• _EXERCISE DIRECTIONS_
Substitute "complete" for "perform" in the data from the line with "This screenshot has width=1456, height=819." up to and including the line with "click(119, 477)", and give back only those lines, otherwise unchanged.

====================

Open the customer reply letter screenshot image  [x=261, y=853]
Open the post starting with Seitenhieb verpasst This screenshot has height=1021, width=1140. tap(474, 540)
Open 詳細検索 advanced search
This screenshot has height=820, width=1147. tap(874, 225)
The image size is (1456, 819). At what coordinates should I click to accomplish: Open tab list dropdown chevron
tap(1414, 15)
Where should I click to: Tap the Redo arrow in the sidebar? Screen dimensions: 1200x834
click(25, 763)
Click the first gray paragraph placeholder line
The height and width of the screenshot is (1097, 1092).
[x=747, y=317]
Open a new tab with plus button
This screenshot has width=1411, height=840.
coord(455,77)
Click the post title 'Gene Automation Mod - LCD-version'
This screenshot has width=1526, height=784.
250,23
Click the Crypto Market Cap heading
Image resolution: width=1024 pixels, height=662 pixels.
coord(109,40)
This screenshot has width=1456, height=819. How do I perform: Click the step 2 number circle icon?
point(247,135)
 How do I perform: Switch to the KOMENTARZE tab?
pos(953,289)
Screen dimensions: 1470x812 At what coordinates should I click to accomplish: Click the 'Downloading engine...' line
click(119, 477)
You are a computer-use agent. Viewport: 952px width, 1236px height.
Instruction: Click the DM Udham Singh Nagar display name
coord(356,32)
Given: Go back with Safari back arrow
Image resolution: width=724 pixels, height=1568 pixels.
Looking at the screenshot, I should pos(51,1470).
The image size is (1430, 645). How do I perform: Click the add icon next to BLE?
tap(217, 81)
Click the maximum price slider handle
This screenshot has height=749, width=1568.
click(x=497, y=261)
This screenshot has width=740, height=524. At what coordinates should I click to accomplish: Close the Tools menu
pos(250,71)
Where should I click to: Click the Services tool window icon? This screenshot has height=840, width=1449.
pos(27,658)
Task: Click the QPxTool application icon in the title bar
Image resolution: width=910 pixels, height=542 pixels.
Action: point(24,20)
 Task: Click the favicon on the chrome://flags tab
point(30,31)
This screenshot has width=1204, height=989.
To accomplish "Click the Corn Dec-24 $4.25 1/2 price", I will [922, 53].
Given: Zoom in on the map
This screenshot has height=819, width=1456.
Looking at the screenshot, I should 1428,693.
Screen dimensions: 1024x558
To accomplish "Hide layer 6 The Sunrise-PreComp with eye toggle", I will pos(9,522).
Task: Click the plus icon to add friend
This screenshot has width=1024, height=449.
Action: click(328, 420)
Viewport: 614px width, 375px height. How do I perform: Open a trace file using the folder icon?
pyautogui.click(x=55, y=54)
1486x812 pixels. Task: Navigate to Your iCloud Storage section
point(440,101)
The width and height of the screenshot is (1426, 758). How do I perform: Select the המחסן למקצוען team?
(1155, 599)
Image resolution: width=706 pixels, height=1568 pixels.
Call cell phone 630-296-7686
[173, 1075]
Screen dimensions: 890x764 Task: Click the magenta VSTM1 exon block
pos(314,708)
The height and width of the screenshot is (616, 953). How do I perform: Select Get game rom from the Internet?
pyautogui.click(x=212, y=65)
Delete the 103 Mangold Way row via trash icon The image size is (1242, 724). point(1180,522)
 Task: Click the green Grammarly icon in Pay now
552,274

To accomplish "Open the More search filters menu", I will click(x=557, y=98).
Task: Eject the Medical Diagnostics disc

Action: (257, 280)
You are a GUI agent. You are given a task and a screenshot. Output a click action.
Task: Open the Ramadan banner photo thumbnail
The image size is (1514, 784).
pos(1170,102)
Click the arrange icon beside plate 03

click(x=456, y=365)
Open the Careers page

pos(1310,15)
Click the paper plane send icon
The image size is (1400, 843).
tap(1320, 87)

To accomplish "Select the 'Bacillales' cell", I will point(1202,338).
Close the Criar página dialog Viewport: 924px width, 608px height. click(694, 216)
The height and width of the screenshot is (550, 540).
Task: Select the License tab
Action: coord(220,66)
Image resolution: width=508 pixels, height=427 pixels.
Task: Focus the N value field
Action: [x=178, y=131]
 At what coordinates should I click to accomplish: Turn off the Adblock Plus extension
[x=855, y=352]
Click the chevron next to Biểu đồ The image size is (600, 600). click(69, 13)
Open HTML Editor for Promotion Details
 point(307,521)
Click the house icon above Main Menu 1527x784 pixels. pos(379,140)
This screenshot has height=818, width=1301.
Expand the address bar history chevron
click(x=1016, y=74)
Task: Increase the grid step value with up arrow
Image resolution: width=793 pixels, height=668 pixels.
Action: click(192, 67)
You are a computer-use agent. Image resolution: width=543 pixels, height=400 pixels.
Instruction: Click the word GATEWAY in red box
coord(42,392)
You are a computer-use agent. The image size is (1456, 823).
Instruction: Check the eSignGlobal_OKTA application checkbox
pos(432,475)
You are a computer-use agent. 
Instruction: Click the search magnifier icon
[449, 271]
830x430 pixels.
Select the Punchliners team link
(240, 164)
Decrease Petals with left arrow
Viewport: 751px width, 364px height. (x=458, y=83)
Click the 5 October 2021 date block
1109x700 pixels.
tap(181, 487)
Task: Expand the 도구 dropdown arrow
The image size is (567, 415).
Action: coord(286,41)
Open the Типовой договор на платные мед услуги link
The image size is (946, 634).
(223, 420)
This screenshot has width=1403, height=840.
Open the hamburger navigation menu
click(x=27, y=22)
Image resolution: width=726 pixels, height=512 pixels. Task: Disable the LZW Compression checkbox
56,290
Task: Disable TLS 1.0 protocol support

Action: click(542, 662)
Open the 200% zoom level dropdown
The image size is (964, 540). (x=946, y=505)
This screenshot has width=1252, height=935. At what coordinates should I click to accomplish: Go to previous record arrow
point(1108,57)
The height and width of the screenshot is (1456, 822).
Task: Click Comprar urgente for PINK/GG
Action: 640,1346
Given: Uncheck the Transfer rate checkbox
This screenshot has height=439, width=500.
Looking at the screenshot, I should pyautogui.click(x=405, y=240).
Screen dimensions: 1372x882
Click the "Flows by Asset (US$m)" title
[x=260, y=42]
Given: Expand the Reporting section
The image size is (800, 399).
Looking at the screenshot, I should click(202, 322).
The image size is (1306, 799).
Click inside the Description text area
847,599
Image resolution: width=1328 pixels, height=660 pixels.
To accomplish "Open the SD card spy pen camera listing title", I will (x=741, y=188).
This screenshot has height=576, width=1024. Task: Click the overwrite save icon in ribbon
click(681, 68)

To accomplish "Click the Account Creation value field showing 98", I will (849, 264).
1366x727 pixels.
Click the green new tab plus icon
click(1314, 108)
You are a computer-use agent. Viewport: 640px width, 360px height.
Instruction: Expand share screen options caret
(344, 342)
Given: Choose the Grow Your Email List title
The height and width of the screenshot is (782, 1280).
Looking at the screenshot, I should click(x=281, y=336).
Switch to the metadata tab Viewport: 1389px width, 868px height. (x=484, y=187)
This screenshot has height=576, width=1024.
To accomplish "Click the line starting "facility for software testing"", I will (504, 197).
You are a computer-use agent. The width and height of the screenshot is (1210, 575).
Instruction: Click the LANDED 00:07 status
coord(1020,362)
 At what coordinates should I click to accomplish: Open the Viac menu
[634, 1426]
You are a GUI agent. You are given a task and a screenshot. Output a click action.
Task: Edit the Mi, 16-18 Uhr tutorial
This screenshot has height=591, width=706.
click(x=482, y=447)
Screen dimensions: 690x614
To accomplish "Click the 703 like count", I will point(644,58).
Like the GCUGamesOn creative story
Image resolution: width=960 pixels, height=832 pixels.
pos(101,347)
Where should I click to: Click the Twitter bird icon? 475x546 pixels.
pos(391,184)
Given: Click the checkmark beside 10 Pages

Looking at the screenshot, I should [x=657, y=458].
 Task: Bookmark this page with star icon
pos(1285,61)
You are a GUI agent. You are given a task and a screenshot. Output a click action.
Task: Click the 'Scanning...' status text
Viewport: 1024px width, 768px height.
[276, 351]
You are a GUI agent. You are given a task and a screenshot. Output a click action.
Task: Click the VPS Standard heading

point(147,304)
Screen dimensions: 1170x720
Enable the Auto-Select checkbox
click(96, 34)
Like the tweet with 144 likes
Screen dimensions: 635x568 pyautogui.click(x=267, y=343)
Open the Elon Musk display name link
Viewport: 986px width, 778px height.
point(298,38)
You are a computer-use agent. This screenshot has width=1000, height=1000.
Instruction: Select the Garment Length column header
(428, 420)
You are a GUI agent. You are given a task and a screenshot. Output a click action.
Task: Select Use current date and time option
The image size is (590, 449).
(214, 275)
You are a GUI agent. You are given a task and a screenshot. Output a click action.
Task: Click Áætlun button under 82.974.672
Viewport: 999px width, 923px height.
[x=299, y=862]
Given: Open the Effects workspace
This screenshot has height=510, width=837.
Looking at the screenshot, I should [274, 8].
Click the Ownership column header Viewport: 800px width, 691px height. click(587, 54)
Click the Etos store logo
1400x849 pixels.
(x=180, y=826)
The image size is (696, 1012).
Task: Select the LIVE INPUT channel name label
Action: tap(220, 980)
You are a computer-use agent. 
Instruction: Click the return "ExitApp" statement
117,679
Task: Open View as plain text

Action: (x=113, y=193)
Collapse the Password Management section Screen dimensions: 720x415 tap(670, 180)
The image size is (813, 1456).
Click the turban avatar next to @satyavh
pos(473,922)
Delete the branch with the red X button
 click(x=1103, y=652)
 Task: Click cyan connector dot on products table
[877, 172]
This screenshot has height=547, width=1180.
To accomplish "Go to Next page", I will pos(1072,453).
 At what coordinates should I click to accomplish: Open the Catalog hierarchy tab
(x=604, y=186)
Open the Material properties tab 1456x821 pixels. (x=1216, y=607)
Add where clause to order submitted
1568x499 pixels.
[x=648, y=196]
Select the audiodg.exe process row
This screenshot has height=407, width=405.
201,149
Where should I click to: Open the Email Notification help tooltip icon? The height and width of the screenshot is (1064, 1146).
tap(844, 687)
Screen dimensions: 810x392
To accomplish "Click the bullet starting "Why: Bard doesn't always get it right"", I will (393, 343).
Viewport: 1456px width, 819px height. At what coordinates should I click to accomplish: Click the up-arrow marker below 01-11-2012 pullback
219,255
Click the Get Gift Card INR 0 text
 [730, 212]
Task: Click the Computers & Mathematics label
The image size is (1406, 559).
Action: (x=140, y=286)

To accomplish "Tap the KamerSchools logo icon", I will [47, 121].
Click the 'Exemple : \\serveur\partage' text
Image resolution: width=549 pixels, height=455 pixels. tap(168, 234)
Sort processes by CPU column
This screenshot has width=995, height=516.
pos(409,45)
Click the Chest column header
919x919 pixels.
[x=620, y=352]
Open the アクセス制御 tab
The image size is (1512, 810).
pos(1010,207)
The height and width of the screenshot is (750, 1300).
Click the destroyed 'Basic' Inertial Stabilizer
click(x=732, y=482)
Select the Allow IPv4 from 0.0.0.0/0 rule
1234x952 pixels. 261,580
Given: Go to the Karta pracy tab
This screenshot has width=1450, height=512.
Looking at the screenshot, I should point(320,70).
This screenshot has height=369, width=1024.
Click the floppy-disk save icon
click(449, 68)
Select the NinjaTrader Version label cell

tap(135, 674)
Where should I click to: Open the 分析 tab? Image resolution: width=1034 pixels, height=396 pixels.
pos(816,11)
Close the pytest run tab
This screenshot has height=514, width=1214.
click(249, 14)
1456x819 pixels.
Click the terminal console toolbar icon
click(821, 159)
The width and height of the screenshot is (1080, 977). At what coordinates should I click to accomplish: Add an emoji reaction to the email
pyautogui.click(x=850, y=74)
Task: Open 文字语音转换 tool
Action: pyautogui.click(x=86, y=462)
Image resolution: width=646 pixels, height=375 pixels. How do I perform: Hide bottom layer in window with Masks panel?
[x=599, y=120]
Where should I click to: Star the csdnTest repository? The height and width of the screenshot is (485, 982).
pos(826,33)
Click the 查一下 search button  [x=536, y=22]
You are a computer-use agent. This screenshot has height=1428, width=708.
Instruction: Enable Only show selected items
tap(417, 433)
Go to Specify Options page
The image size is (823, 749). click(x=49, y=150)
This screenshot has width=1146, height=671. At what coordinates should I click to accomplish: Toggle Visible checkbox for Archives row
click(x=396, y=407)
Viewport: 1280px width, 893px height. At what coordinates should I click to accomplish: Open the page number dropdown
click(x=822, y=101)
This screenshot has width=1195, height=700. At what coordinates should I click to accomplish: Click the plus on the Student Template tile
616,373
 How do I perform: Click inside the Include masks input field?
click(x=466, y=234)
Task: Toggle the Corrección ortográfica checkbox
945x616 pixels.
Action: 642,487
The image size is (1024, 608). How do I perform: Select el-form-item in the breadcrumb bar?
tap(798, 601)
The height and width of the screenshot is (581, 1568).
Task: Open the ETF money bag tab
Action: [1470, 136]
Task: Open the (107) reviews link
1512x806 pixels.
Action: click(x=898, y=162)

====================

• _COMPLETE OUTPUT_
This screenshot has width=1456, height=819. How do I complete: Click the step 2 number circle icon?
point(247,135)
 How do I complete: Switch to the KOMENTARZE tab?
pos(953,289)
Screen dimensions: 1470x812 At what coordinates should I click to accomplish: Click the 'Downloading engine...' line
click(119, 477)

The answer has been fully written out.